Na esteira de uma perspectiva orientada pelos direitos humanos de crianças e adolescentes, nos pareceu importante acompanhar estas tensões entre controle e agência (Melo, 2011) das crianças e, nessa direção, encontrar uma perspectiva conceitual e metodológica que pudesse acompanhar os sentidos produzidos nos encontros das crianças e adolescentes com as políticas, analisando principalmente as tensões entre o que os serviços dispõem e os movimentos de crianças; entre circuito e circulação.

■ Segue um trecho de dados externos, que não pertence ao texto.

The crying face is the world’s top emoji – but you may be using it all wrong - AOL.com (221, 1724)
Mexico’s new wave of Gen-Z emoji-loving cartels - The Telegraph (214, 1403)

Para tanto, nos valemos da noção de circuito tal como desenvolvida por Rui e Mallart (2015) e também da noção de nomadismo (Deleuze; Guattari, 2012). A partir dessa análise, foi possível compreender de que forma o circuito se maquina dentro e fora das instituições; sobre esse aspecto, Gregori (2000) sinaliza: "eles se 'viram', circulando" (p. 19). Assim, os circuitos se forjam enlaçados às trajetórias individuais, considerando que elas também são "[...] construídas por meio dos trânsitos incessantes entre rua, quebradas, diversas instituições de assistência e de controle" (Rui; Mallart, 2015, p. 07, grifo dos autores). Portanto, cria-se uma transversalidade entre o ritmo de ordenação dos "indesejáveis" e as narrativas pessoais, constituindo um liame entre as instituições e as trajetórias individuais (Rui; Mallart, 2015). Assim, o conceito de trajetória diz respeito às narrativas pessoais, às histórias de vida, enquanto que a noção de circulação se refere ao fluxo engendrado por essas pessoas, que por sua vez esquadrinha possibilidades de trânsito (Rui; Mallart, 2015). Desse modo, há uma sobreposição entre fluxo populacional e trajetórias individuais, diagramados a partir das lógicas do poder. Para além dos fluxos e circuitos institucionais, verifica-se a possibilidade de movimentos nômades (Deleuze; Guattari, 2012), entendidos aqui como uma irredutibilidade ao aparelho de Estado na forma de máquina de guerra, ou seja, forças que de alguma forma se voltam contra o aparelho de Estado.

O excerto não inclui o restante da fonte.